Saturday, September 09, 2006

ALCS -or- Bust

As a child I was never a strong supporter of my local sports franchises. The Red Wings were less than stellar in the early nineties, the Pistons were, admittedly, great, and I suppose I liked them quite a bit, the Lions were, despite Barry's best efforts, in the shitter, and the Tigers were the Tigers. What a lot of people have left out of the commentary on this season's Tigers team, I think, is the fact that, like the 1992 team, which went 75 and 82, finishing second to last in the American League East, and the 2003 team, which went 43 and 119, this year's team is still, quintessentially, archtypically, a Tigers team.

Just, as much, exactly as much, as the 2003 team was. They were fucking terrible. The ace of their staff, as you may already know, was 25 year old Mike Maroth, who went on to lose more games that season than any pitcher in over 20 years.

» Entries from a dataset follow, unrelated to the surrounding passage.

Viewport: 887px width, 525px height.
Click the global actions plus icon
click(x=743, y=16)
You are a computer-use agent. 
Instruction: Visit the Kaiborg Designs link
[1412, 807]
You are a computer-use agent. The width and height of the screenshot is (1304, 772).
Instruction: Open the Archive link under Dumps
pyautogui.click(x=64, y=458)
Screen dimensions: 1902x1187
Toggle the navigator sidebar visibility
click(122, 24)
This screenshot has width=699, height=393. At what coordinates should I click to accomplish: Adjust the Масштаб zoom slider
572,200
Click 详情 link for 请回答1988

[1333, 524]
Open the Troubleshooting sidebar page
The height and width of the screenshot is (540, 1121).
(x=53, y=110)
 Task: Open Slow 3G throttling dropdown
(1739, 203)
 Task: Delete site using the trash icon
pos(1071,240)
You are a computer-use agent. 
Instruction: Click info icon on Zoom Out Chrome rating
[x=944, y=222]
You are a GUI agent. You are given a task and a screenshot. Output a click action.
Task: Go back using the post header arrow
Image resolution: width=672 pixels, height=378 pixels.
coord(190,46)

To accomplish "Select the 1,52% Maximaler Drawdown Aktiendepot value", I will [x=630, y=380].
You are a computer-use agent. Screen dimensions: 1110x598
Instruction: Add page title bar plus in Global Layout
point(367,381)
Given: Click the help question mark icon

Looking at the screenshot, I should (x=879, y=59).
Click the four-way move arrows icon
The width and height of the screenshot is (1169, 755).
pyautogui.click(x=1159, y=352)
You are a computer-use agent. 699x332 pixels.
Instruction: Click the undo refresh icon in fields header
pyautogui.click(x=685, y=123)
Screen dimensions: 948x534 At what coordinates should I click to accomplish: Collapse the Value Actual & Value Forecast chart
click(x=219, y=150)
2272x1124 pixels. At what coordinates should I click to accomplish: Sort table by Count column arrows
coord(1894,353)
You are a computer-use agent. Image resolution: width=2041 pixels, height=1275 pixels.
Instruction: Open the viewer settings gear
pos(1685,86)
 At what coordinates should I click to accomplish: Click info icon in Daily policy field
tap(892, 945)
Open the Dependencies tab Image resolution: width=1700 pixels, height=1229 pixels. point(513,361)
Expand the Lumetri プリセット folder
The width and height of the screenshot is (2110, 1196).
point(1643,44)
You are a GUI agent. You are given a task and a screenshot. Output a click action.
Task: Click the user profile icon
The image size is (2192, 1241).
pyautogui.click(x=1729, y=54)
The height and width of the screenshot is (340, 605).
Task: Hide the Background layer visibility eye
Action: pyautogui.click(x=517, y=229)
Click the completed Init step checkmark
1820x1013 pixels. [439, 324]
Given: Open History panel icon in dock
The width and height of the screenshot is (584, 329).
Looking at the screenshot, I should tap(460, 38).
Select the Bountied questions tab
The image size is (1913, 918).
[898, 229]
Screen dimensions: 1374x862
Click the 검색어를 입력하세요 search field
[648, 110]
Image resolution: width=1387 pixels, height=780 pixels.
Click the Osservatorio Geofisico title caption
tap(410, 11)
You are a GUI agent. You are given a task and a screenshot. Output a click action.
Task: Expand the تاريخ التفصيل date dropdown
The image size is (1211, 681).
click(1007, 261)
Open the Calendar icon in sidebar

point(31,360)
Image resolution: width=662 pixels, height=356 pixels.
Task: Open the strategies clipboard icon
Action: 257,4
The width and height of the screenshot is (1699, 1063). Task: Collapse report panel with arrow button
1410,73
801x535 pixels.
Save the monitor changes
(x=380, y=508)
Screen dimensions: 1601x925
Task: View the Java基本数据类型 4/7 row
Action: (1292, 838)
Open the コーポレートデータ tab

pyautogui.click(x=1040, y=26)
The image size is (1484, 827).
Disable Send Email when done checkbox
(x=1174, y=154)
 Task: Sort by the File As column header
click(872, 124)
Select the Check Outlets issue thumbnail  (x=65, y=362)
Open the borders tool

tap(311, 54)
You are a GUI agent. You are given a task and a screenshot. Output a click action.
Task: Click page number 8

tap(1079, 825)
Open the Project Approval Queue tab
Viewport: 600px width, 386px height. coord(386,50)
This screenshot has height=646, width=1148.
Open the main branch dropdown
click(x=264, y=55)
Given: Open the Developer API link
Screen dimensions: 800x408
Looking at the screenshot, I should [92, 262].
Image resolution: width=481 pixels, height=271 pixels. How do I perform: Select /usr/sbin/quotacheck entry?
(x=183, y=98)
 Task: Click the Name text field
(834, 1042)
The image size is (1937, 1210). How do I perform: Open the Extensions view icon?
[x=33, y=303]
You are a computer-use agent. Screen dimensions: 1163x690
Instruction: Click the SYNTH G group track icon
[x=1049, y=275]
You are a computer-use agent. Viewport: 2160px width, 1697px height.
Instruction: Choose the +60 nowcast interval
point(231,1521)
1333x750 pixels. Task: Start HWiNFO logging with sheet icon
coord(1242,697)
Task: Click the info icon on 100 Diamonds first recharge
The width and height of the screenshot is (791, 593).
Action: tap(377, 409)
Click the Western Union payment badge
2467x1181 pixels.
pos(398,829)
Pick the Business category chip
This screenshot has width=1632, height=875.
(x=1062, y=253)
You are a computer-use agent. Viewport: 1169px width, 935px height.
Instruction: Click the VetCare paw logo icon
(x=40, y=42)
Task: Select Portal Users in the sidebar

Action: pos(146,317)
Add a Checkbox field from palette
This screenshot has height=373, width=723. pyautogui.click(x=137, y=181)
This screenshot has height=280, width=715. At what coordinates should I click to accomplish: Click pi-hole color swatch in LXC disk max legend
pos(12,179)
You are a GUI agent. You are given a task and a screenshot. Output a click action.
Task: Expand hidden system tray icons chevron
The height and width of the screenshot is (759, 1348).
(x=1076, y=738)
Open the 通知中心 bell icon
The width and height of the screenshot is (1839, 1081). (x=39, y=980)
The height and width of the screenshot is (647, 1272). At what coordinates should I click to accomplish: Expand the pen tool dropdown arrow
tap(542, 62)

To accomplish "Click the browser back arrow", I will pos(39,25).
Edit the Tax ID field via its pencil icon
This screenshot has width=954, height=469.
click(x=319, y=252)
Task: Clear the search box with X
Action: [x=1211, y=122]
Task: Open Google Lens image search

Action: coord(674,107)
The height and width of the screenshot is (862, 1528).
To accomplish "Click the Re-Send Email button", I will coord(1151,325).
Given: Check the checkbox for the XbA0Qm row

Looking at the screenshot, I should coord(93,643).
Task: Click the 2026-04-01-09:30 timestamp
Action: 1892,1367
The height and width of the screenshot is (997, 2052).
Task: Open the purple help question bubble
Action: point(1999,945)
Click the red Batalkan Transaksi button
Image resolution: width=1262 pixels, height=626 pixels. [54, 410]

Our lineup was anchored by the immortal Bobby Higginson, who boasted an extremely impressive arm from right field and batted .230 with 14 home runs in 130 games.

But these guys were amazing. Maroth was in his first full year out of triple a, and he was expected to head a pitching squad at the major league level. The guy did an incredible job. He went out, everyday and lost. And he didn't complain too much, he didn't ask for anything he wasn't getting, he was happy to be playing in Detroit, and, fuck, he didn't have any help on offense, that's for damn sure. It's hard to find a better rags to riches story in recent baseball memory, really. If he hadn't been hurt for so long this year, he could have won 21 games. The guy is a pro, and a Tiger if there ever was one.

As for Higginson, Christ, the guy was such a great punching bag. If there were to be an effigy of the 2003 Tigers for the city to collectively burn after this season, an idea which may very well come to pass, it would be in the laughably common image of Robert Higginson. Never an all-star, he was still the face of the ball club. He, like Maroth, represented the soul of the team: longsuffring, quiet, patient, static. Of course, Dmitri Young got the credit for anything that happened postively on the offensive end of the ball that year, which wasn't much, Higginson was the guy that took the heat, which, on a team that comes within games of losing a record-breaking number of games, is really what matters.

Those guys ought to be the heroes of this year's team, and the heroes of anyone who admires or supports this team, because it is upon the corpses of those such as Carlos Pena, Gay Knotts, and, as of very recently, Dmitri Young, that this team has been built. What I would really, really, love to see, come October, is Mike Maroth hoisting the World Series MVP trophy and proclaiming to the gathered masses of Detroiters, huddling under streetlights around radios at Michigan and Trumbull in the shadow of the old and useless Tigers Stadium, "I dedicate this achievement to me, Mike Maroth, 2003."